**TASK DIRECTIONS**
Only the line containing "You are a GUI" and those after it, up to the end of the records below, are to be set down, exactly as written.

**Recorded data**
- Opening Delimiter -
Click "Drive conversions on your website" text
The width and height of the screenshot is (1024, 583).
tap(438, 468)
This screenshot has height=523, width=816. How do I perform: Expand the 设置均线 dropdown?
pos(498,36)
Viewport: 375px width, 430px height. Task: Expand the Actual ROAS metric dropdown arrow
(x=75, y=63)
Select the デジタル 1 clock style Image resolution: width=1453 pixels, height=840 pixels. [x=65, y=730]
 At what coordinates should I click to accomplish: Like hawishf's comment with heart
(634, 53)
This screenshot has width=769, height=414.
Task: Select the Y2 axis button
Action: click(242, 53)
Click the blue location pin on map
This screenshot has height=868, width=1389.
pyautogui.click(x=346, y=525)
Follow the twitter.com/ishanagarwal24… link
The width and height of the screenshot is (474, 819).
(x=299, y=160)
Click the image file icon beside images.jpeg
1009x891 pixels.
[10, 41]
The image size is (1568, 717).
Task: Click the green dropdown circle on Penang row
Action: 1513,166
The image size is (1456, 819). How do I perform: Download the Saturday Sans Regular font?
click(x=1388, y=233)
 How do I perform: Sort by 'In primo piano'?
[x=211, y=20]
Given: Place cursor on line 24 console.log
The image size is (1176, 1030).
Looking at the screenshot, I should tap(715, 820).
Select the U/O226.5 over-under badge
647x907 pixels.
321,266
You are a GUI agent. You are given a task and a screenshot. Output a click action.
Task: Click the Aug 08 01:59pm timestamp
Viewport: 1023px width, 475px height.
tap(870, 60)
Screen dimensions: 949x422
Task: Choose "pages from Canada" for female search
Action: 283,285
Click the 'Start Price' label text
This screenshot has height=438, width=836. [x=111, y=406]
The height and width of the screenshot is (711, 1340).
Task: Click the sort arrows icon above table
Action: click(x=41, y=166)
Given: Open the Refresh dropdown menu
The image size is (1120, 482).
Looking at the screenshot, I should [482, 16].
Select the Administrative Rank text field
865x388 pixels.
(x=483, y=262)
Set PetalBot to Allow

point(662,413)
- Closing Delimiter -
**ANSWER TO THE PROBLEM**
You are a GUI agent. You are given a task and a screenshot. Output a click action.
Task: Click the Aug 08 01:59pm timestamp
Viewport: 1023px width, 475px height.
tap(870, 60)
Screen dimensions: 949x422
Task: Choose "pages from Canada" for female search
Action: 283,285
Click the 'Start Price' label text
This screenshot has height=438, width=836. [x=111, y=406]
The height and width of the screenshot is (711, 1340).
Task: Click the sort arrows icon above table
Action: click(x=41, y=166)
Given: Open the Refresh dropdown menu
The image size is (1120, 482).
Looking at the screenshot, I should [482, 16].
Select the Administrative Rank text field
865x388 pixels.
(x=483, y=262)
Set PetalBot to Allow

point(662,413)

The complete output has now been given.